**Excerpted text:**
-------

Winter storm to bring snow, winds, ice and life-threatening chill to US, forecasters warn

By JIM SALTER and CLAIRE RUSH Associated Press

ST. LOUIS (AP) — Brutally cold weather could prove a deadly challenge Saturday amid a continuing wave of Arctic storms that has hammered much of the country with blinding snow, freezing rain and whipping winds.

Governors from New York to Louisiana declared states of emergency ahead of predicted snow and bone-chilling temperatures. In St. Louis, the National Weather Service warned of rare and “life-threatening” cold. Sub-zero low temperature records could fall Saturday and Sunday in the northern and central Plains amid heavy snow, strong winds and blizzards.

“Including wind chill, temperatures will fall below minus 30 over a large area running from the northern Rockies to northern Kansas, with minus 50 possible across the Dakotas,” the NWS said in a statement Saturday.

About 185,000 customers were without power in Michigan on Saturday, and 91,000 customers in Wisconsin lost utility service, according to Outages were also reported from Virginia to New Hampshire.

The fierce weather blitzed campaign schedules in Iowa, the leadoff GOP caucus state. With a blizzard warning covering most of the state, Nikki HaleyRon DeSantis and former President Donald Trump all shuffled their schedules ahead of Monday’s presidential vote.

Near-record cold in Kansas City will make for a frigid NFL playoff game Saturday night, when the Chiefs host Miami. Fans will be allowed to bring in blankets and first-aid stations were set up at Arrowhead Stadium. On Sunday, fans in Buffalo will contend with up to a foot (30 centimeters) of snow and fierce winds as the Bills host Pittsburgh.

-------

**Recorded data:**

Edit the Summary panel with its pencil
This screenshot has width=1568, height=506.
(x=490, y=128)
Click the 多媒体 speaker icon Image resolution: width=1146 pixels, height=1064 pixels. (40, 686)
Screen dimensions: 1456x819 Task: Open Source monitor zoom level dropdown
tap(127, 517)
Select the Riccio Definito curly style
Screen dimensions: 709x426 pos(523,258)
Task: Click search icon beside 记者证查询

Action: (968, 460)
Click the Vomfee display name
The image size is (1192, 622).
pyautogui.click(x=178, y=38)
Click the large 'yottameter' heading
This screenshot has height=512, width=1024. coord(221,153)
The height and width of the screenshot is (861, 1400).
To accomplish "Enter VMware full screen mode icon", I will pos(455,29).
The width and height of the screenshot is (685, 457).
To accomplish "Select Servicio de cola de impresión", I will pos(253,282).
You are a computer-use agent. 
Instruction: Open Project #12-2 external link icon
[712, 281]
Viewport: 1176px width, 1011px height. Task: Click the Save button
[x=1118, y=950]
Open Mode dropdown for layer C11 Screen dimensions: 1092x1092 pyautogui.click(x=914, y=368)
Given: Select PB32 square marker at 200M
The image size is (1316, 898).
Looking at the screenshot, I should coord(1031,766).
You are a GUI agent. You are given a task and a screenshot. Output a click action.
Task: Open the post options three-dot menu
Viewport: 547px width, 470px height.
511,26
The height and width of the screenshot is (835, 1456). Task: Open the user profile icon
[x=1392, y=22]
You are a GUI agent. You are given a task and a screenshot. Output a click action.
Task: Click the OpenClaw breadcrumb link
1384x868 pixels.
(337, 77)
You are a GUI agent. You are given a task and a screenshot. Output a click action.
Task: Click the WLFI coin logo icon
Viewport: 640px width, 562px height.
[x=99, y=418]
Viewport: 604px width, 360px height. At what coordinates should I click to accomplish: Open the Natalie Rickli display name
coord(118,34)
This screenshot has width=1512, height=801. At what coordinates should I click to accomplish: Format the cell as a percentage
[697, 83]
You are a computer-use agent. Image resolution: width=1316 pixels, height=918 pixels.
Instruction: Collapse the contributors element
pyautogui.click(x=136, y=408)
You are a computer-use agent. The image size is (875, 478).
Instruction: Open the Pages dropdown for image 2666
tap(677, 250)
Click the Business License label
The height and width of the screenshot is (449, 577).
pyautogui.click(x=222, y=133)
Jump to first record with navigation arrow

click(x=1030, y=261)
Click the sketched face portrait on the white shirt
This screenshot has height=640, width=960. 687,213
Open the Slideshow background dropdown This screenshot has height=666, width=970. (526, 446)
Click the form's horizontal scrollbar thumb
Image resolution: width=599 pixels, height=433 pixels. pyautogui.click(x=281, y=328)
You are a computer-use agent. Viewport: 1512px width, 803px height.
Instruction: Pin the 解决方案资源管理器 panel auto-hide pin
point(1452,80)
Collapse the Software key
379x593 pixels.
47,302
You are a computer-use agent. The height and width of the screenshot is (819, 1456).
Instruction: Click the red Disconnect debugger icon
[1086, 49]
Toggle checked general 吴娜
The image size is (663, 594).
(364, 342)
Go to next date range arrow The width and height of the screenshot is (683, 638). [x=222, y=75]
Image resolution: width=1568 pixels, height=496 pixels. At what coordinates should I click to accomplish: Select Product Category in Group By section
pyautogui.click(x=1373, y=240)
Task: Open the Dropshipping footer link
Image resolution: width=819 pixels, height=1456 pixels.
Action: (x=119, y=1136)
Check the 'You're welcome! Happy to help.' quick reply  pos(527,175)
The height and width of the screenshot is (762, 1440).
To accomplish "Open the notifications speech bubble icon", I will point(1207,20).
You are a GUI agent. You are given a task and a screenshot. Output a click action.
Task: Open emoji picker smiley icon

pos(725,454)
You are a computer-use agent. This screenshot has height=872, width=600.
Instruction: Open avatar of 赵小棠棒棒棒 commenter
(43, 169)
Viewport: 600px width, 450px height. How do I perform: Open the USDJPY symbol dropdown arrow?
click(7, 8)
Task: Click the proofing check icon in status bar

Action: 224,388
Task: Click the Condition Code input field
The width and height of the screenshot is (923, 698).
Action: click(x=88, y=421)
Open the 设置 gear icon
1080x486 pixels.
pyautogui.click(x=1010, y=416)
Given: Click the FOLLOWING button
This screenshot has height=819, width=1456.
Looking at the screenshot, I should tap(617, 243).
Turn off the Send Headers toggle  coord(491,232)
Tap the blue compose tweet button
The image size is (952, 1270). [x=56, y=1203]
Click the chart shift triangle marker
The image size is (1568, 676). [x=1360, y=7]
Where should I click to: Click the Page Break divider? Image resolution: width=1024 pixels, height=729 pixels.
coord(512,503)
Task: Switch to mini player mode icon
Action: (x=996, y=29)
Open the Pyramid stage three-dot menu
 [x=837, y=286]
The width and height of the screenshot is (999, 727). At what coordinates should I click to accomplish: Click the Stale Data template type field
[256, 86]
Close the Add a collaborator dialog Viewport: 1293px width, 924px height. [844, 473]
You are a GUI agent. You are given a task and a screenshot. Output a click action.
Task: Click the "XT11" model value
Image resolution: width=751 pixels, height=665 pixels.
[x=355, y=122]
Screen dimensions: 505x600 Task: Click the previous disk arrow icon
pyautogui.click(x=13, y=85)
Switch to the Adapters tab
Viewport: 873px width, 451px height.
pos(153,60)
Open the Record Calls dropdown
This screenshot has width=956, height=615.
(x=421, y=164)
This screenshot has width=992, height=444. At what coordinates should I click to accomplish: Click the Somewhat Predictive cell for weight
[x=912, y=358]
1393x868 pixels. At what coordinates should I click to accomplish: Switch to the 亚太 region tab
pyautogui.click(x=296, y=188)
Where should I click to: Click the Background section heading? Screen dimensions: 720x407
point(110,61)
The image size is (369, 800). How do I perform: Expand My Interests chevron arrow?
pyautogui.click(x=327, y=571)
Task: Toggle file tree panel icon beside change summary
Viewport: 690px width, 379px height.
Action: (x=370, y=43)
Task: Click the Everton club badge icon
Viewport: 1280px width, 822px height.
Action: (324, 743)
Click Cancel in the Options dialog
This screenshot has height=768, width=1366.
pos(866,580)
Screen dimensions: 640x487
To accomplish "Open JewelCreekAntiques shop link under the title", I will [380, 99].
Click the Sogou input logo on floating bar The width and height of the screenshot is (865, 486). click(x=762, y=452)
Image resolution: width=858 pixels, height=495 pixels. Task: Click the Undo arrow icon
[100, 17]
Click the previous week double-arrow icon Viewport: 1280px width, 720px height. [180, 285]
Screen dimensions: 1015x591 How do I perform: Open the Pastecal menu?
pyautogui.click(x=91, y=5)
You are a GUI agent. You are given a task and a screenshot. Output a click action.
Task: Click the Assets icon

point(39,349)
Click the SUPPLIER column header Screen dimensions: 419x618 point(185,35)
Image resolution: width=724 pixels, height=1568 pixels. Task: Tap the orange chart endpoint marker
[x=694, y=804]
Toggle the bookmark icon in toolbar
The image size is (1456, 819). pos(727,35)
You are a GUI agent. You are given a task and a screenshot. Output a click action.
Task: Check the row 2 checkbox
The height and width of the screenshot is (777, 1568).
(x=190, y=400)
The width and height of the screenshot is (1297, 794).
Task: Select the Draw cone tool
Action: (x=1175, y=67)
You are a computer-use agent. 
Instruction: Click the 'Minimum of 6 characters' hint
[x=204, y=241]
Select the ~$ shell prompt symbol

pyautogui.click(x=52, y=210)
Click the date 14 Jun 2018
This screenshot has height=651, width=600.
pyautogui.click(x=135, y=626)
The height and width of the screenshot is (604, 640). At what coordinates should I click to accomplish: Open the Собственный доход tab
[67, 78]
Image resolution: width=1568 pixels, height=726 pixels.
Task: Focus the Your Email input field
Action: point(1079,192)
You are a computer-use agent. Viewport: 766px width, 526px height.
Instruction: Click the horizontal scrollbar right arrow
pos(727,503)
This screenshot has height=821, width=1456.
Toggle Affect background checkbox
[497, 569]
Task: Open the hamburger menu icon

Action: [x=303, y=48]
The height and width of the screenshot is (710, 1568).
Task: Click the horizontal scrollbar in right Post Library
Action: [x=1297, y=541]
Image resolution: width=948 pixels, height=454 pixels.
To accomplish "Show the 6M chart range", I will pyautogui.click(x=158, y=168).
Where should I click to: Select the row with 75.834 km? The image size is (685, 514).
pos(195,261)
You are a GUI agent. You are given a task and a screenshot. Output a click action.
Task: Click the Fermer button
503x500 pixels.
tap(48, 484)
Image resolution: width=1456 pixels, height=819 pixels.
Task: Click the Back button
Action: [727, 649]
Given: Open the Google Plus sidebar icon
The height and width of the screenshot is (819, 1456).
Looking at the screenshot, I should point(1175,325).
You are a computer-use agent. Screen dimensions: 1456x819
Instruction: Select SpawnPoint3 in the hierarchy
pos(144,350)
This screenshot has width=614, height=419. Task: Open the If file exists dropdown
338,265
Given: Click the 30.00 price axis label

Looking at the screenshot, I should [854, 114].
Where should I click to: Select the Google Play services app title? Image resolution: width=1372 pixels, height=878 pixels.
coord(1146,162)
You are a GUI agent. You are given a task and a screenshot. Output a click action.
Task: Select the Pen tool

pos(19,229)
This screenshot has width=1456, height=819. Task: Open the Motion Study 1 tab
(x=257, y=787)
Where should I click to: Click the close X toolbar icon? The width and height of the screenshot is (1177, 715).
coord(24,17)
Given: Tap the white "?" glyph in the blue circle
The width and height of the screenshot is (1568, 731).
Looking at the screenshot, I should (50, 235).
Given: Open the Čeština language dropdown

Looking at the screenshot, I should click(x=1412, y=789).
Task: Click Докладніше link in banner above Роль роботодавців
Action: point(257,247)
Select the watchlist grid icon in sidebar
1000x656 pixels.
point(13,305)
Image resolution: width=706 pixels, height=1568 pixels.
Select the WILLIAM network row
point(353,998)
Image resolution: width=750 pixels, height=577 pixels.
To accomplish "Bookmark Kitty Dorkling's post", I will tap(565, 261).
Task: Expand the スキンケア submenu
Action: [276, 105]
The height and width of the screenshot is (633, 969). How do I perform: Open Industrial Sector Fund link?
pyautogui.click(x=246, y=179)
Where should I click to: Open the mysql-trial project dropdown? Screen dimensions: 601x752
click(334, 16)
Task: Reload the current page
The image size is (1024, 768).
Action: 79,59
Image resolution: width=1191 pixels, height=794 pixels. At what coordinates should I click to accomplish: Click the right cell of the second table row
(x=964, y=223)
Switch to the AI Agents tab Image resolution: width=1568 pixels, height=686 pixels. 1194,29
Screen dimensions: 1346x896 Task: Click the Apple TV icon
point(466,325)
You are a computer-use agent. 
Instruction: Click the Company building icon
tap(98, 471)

-------

**What the exercise asks:** Please repeat word for word the part of the winter storm article that begins at the words "About 185,000 customers" and stops after "of Monday’s presidential vote.".

**Answer to the exercise:**
About 185,000 customers were without power in Michigan on Saturday, and 91,000 customers in Wisconsin lost utility service, according to Outages were also reported from Virginia to New Hampshire.

The fierce weather blitzed campaign schedules in Iowa, the leadoff GOP caucus state. With a blizzard warning covering most of the state, Nikki HaleyRon DeSantis and former President Donald Trump all shuffled their schedules ahead of Monday’s presidential vote.